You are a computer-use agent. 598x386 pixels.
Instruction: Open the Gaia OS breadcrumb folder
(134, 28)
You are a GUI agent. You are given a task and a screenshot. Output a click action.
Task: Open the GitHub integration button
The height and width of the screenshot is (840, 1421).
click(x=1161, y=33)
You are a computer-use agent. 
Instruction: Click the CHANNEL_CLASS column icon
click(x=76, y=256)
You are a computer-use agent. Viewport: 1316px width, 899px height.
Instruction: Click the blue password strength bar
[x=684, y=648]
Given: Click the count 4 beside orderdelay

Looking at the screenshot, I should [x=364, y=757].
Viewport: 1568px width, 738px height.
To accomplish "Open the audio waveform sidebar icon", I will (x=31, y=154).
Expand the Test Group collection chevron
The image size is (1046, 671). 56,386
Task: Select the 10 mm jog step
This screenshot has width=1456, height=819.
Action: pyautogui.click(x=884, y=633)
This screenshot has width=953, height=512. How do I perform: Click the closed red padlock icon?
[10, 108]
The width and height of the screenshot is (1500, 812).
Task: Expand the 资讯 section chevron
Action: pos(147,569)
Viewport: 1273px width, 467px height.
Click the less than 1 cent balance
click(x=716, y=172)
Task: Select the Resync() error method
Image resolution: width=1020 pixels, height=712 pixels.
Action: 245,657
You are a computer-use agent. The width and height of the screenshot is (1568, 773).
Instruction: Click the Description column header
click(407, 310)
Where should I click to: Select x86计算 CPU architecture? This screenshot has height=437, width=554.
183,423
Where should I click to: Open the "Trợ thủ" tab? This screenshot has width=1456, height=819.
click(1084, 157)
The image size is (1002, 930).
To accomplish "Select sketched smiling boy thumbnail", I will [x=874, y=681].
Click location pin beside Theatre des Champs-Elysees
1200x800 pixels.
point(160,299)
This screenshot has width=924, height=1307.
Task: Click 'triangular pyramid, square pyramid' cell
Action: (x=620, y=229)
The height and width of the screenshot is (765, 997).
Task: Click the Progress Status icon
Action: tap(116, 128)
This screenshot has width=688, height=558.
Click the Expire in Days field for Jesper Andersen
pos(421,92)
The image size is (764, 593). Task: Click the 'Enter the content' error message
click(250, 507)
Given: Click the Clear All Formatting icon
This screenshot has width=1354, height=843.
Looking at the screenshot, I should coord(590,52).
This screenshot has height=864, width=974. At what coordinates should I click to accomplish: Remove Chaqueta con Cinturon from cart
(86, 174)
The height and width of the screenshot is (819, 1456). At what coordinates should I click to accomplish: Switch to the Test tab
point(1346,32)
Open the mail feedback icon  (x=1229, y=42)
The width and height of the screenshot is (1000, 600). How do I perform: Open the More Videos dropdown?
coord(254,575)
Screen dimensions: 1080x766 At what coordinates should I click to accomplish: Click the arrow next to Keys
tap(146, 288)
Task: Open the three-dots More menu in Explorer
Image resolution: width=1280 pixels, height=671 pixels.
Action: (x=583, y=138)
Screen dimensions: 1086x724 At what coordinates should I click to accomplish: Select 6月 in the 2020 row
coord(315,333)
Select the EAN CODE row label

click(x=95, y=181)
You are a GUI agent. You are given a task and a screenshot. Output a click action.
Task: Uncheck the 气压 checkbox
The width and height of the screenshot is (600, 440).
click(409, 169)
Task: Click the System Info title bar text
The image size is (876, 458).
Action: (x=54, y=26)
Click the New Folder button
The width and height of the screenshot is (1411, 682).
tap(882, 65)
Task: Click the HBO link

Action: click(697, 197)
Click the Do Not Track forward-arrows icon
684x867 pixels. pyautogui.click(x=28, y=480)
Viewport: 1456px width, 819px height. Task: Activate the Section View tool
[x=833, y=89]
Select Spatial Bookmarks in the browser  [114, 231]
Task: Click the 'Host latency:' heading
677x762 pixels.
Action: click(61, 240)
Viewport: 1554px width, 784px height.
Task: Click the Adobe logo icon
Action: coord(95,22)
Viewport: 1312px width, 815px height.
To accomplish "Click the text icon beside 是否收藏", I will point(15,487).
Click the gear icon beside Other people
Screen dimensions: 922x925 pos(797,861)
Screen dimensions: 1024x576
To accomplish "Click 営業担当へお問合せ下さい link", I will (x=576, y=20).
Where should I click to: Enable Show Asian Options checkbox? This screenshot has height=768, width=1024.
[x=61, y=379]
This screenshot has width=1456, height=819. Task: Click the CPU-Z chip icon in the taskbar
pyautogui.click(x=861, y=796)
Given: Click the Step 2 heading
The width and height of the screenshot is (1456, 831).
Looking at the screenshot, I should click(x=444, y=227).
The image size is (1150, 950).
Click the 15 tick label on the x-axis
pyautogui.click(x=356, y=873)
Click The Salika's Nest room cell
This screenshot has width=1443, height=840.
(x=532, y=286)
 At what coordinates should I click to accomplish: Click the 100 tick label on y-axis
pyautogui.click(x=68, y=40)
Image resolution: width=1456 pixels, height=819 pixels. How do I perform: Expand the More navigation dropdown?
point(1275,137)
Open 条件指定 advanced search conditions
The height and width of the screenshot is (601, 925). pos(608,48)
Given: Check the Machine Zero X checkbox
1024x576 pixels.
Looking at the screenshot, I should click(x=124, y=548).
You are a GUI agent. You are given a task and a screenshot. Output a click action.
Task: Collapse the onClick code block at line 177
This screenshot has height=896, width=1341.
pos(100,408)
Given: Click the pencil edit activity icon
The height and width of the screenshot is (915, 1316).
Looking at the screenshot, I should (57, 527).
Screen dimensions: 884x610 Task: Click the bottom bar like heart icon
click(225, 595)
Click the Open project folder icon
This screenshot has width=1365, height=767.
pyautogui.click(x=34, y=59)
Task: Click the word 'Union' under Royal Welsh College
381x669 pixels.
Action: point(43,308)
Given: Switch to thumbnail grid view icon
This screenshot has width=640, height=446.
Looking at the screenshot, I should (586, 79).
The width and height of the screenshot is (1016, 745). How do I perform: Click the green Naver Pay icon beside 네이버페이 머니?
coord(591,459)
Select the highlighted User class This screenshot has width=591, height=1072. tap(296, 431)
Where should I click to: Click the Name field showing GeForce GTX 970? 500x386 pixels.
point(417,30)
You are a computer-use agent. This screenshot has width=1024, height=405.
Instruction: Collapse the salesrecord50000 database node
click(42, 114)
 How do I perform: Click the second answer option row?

- Your goal:
Copy every one of the records above verbatim, keeping each line unchanged and in its original order.

- Solution to the problem:
You are a computer-use agent. 598x386 pixels.
Instruction: Open the Gaia OS breadcrumb folder
(134, 28)
You are a GUI agent. You are given a task and a screenshot. Output a click action.
Task: Open the GitHub integration button
The height and width of the screenshot is (840, 1421).
click(x=1161, y=33)
You are a computer-use agent. 
Instruction: Click the CHANNEL_CLASS column icon
click(x=76, y=256)
You are a computer-use agent. Viewport: 1316px width, 899px height.
Instruction: Click the blue password strength bar
[x=684, y=648]
Given: Click the count 4 beside orderdelay

Looking at the screenshot, I should [x=364, y=757].
Viewport: 1568px width, 738px height.
To accomplish "Open the audio waveform sidebar icon", I will (x=31, y=154).
Expand the Test Group collection chevron
The image size is (1046, 671). 56,386
Task: Select the 10 mm jog step
This screenshot has width=1456, height=819.
Action: pyautogui.click(x=884, y=633)
This screenshot has width=953, height=512. How do I perform: Click the closed red padlock icon?
[10, 108]
The width and height of the screenshot is (1500, 812).
Task: Expand the 资讯 section chevron
Action: pos(147,569)
Viewport: 1273px width, 467px height.
Click the less than 1 cent balance
click(x=716, y=172)
Task: Select the Resync() error method
Image resolution: width=1020 pixels, height=712 pixels.
Action: 245,657
You are a computer-use agent. The width and height of the screenshot is (1568, 773).
Instruction: Click the Description column header
click(407, 310)
Where should I click to: Select x86计算 CPU architecture? This screenshot has height=437, width=554.
183,423
Where should I click to: Open the "Trợ thủ" tab? This screenshot has width=1456, height=819.
click(1084, 157)
The image size is (1002, 930).
To accomplish "Select sketched smiling boy thumbnail", I will [x=874, y=681].
Click location pin beside Theatre des Champs-Elysees
1200x800 pixels.
point(160,299)
This screenshot has width=924, height=1307.
Task: Click 'triangular pyramid, square pyramid' cell
Action: (x=620, y=229)
The height and width of the screenshot is (765, 997).
Task: Click the Progress Status icon
Action: tap(116, 128)
This screenshot has width=688, height=558.
Click the Expire in Days field for Jesper Andersen
pos(421,92)
The image size is (764, 593). Task: Click the 'Enter the content' error message
click(250, 507)
Given: Click the Clear All Formatting icon
This screenshot has width=1354, height=843.
Looking at the screenshot, I should coord(590,52).
This screenshot has height=864, width=974. At what coordinates should I click to accomplish: Remove Chaqueta con Cinturon from cart
(86, 174)
The height and width of the screenshot is (819, 1456). At what coordinates should I click to accomplish: Switch to the Test tab
point(1346,32)
Open the mail feedback icon  (x=1229, y=42)
The width and height of the screenshot is (1000, 600). How do I perform: Open the More Videos dropdown?
coord(254,575)
Screen dimensions: 1080x766 At what coordinates should I click to accomplish: Click the arrow next to Keys
tap(146, 288)
Task: Open the three-dots More menu in Explorer
Image resolution: width=1280 pixels, height=671 pixels.
Action: (x=583, y=138)
Screen dimensions: 1086x724 At what coordinates should I click to accomplish: Select 6月 in the 2020 row
coord(315,333)
Select the EAN CODE row label

click(x=95, y=181)
You are a GUI agent. You are given a task and a screenshot. Output a click action.
Task: Uncheck the 气压 checkbox
The width and height of the screenshot is (600, 440).
click(409, 169)
Task: Click the System Info title bar text
The image size is (876, 458).
Action: (x=54, y=26)
Click the New Folder button
The width and height of the screenshot is (1411, 682).
tap(882, 65)
Task: Click the HBO link

Action: click(697, 197)
Click the Do Not Track forward-arrows icon
684x867 pixels. pyautogui.click(x=28, y=480)
Viewport: 1456px width, 819px height. Task: Activate the Section View tool
[x=833, y=89]
Select Spatial Bookmarks in the browser  [114, 231]
Task: Click the 'Host latency:' heading
677x762 pixels.
Action: click(61, 240)
Viewport: 1554px width, 784px height.
Task: Click the Adobe logo icon
Action: coord(95,22)
Viewport: 1312px width, 815px height.
To accomplish "Click the text icon beside 是否收藏", I will point(15,487).
Click the gear icon beside Other people
Screen dimensions: 922x925 pos(797,861)
Screen dimensions: 1024x576
To accomplish "Click 営業担当へお問合せ下さい link", I will (x=576, y=20).
Where should I click to: Enable Show Asian Options checkbox? This screenshot has height=768, width=1024.
[x=61, y=379]
This screenshot has width=1456, height=819. Task: Click the CPU-Z chip icon in the taskbar
pyautogui.click(x=861, y=796)
Given: Click the Step 2 heading
The width and height of the screenshot is (1456, 831).
Looking at the screenshot, I should click(x=444, y=227).
The image size is (1150, 950).
Click the 15 tick label on the x-axis
pyautogui.click(x=356, y=873)
Click The Salika's Nest room cell
This screenshot has width=1443, height=840.
(x=532, y=286)
 At what coordinates should I click to accomplish: Click the 100 tick label on y-axis
pyautogui.click(x=68, y=40)
Image resolution: width=1456 pixels, height=819 pixels. How do I perform: Expand the More navigation dropdown?
point(1275,137)
Open 条件指定 advanced search conditions
The height and width of the screenshot is (601, 925). pos(608,48)
Given: Check the Machine Zero X checkbox
1024x576 pixels.
Looking at the screenshot, I should click(x=124, y=548).
You are a GUI agent. You are given a task and a screenshot. Output a click action.
Task: Collapse the onClick code block at line 177
This screenshot has height=896, width=1341.
pos(100,408)
Given: Click the pencil edit activity icon
The height and width of the screenshot is (915, 1316).
Looking at the screenshot, I should (57, 527).
Screen dimensions: 884x610 Task: Click the bottom bar like heart icon
click(225, 595)
Click the Open project folder icon
This screenshot has width=1365, height=767.
pyautogui.click(x=34, y=59)
Task: Click the word 'Union' under Royal Welsh College
381x669 pixels.
Action: point(43,308)
Given: Switch to thumbnail grid view icon
This screenshot has width=640, height=446.
Looking at the screenshot, I should (586, 79).
The width and height of the screenshot is (1016, 745). How do I perform: Click the green Naver Pay icon beside 네이버페이 머니?
coord(591,459)
Select the highlighted User class This screenshot has width=591, height=1072. tap(296, 431)
Where should I click to: Click the Name field showing GeForce GTX 970? 500x386 pixels.
point(417,30)
You are a computer-use agent. This screenshot has width=1024, height=405.
Instruction: Collapse the salesrecord50000 database node
click(42, 114)
 How do I perform: Click the second answer option row?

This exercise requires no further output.